Which would be worse? 200km from total Fukushima meltdown, or 200km from Hiroshima/Nagasaki A-bombs?

I think I’ve seen news stories citing the distance from Fukushima to Tokyo as something like 200+ kilometers. In case of a total worst case Chernobyl-plus sized disaster, I’ve been wondering how badly Tokyo could be affected – and that got me thinking, would it be worse than a full blown nuclear detonation, like Hiroshima or Nagasaki? I guess assuming the winds were just right.

A Chernobyl-type incident is simply not possible. so it is a moot point.

However, by all accounts you would have a greater risk being downwind of Chernobyl.
The Japanese nuclear bombs were air-bursts and wouldn’t have carried a fallout and radiation risk beyond the immediate area.

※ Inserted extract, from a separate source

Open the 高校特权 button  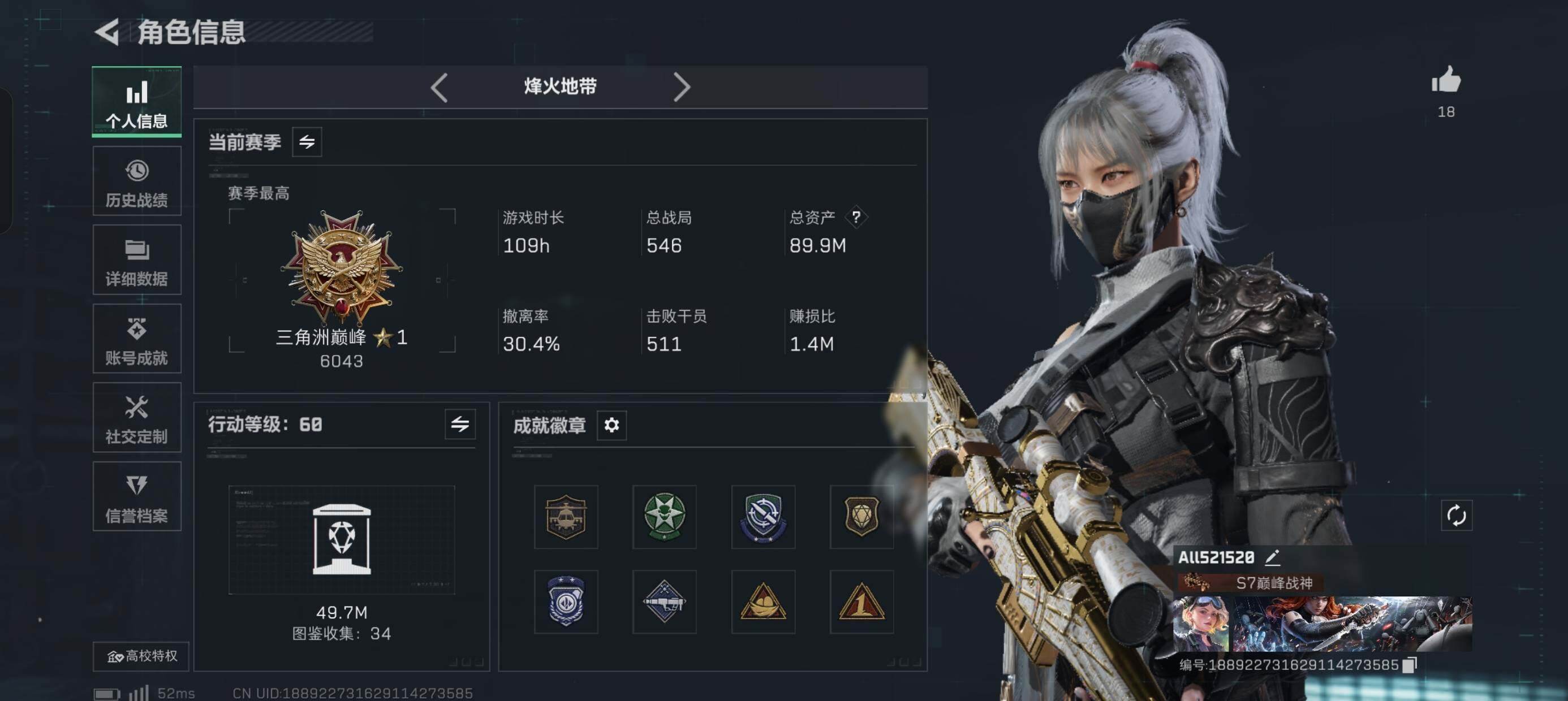click(141, 656)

Essentially, unless you were downwind in exactly the right spot, being 200 km from a 20 kiloton airburst would be something horrible that happened a long way off, with no direct effects at all. Even if you were downwind, the fallout from such an airburst would be relatively light- you might have an increased cancer risk in your lifetime or something along those lines, but full-bore radiation sickness would be very doubtful, if not impossible.

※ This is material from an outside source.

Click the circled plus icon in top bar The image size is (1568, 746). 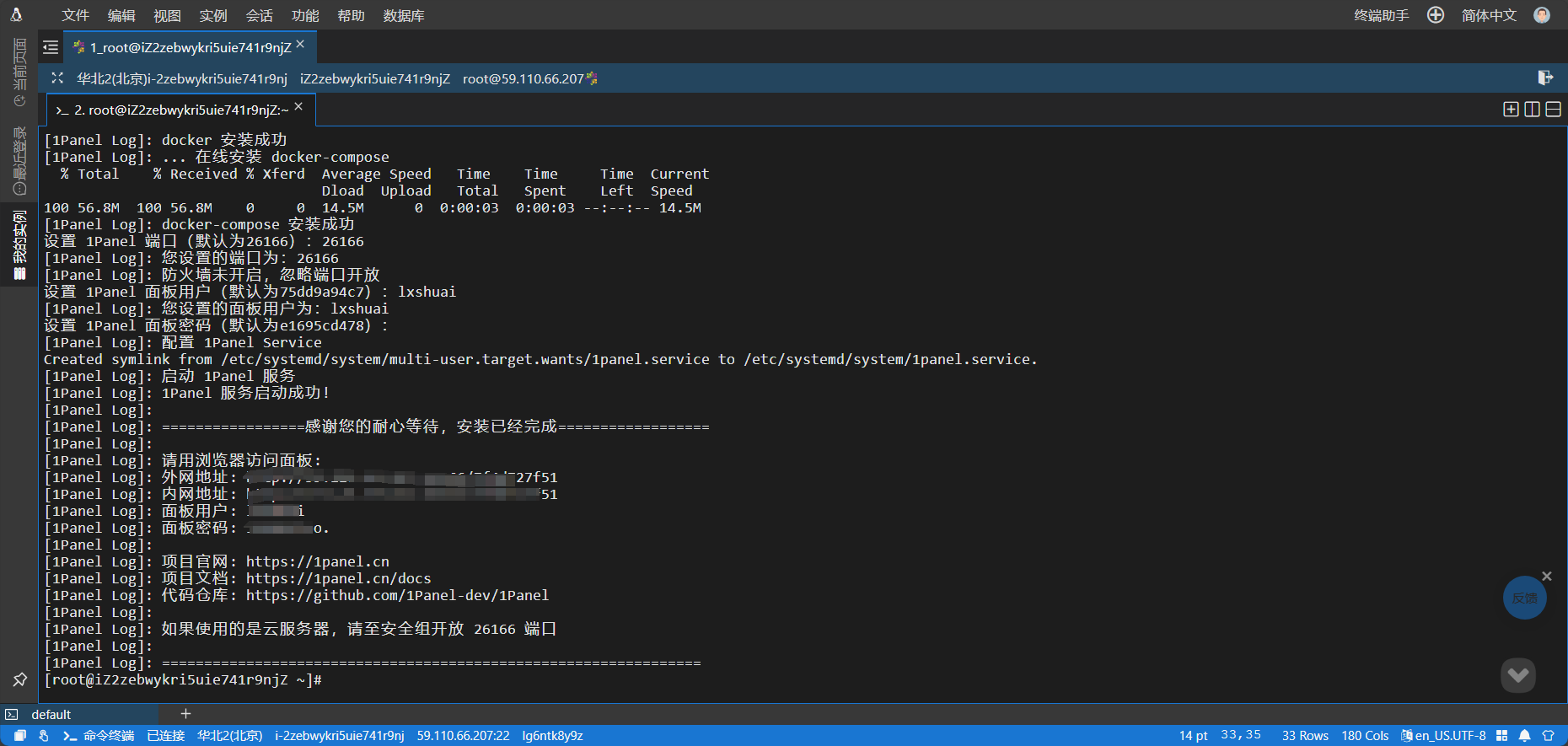(1436, 15)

http://www.springerimages.com/Images/RSS/5-10.1186_1476-072X-6-5-16

(that’s a surface burst, which has MUCH more fallout than an airburst, and it still peters out at about 50 km)

Some sort of full-tilt meltdown with catastrophic containment failure and the nuclear material itself catching fire (what happened at Chernobyl more or less), is a lot worse to be 200 km from.

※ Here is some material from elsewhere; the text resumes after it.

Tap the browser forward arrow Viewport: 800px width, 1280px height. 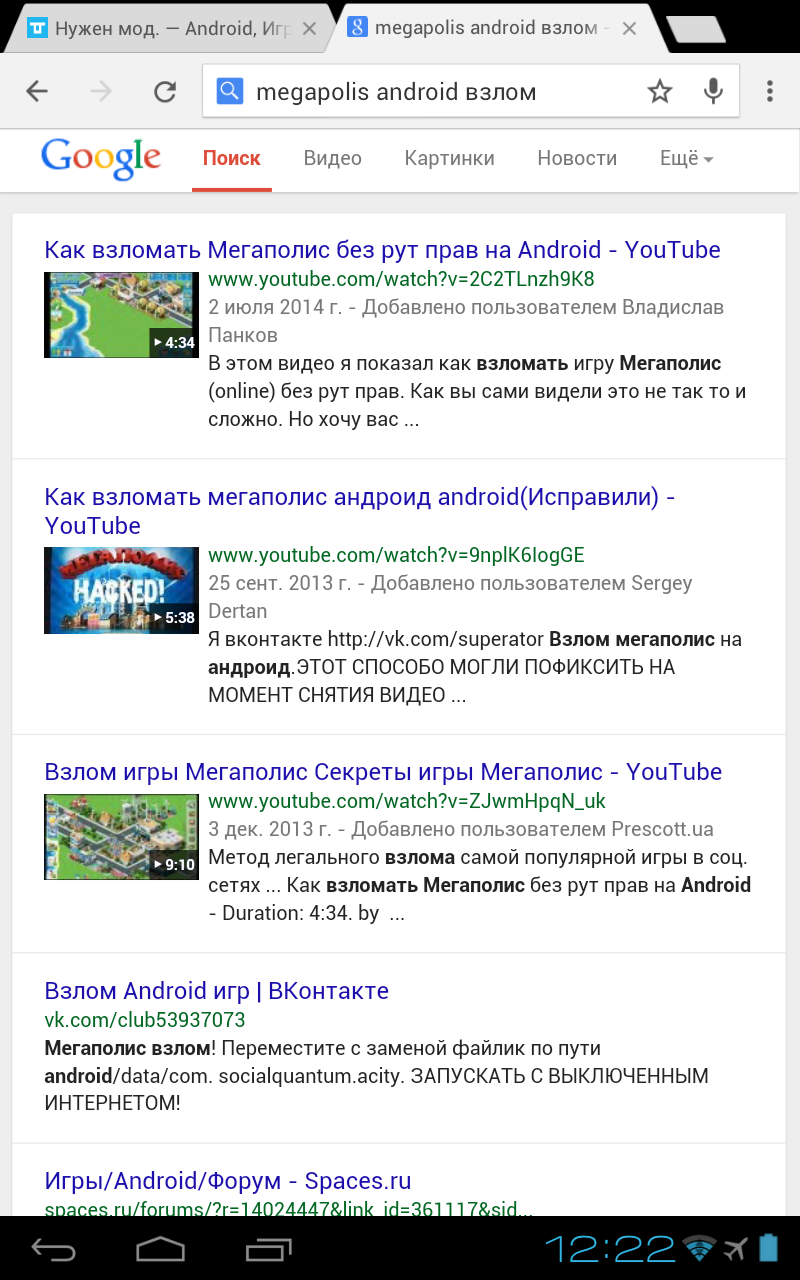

Kind of as I suspected. I wonder if anyone will suggest nuking Fukushima as some were about the BP oil spill…

There are certain people that find the allure of cataclysmic weaponry very difficult to resist.

I fear them far more than a grumbling nuclear power plant

New FOI docs prove that Tokyo and points south received alarming amounts of radiation from the leaking reactor.

And the US knew this, on March 13th 2011

yes, the main question is “which way is the wind blowing”? And, of course, are you downriver/downslope from these events? (Or prevailing ocean currents)

The events themselves are not that dangerous at that distance or even more than a dozen kilometers. What may be most risky is long-term exposure to the fallout/byproducts.

Links?

Probably should be an entire topic. Sadly, I can’t start one about Fukushima, per Mod directive.

Hell, I will get a warning for saying that,

Here seems to be an answer.
http://www3.nhk.or.jp/daily/english/20120227_29.html

But even the worst case scenarios they were imagining, they are small compared to what could actually have happened. (and still can, no kidding, it’s not like it’s over)

What??

http://www3.nhk.or.jp/daily/english/20120227_29.html

But, none of those actually describe the worst case scenario, which would be so very much worse.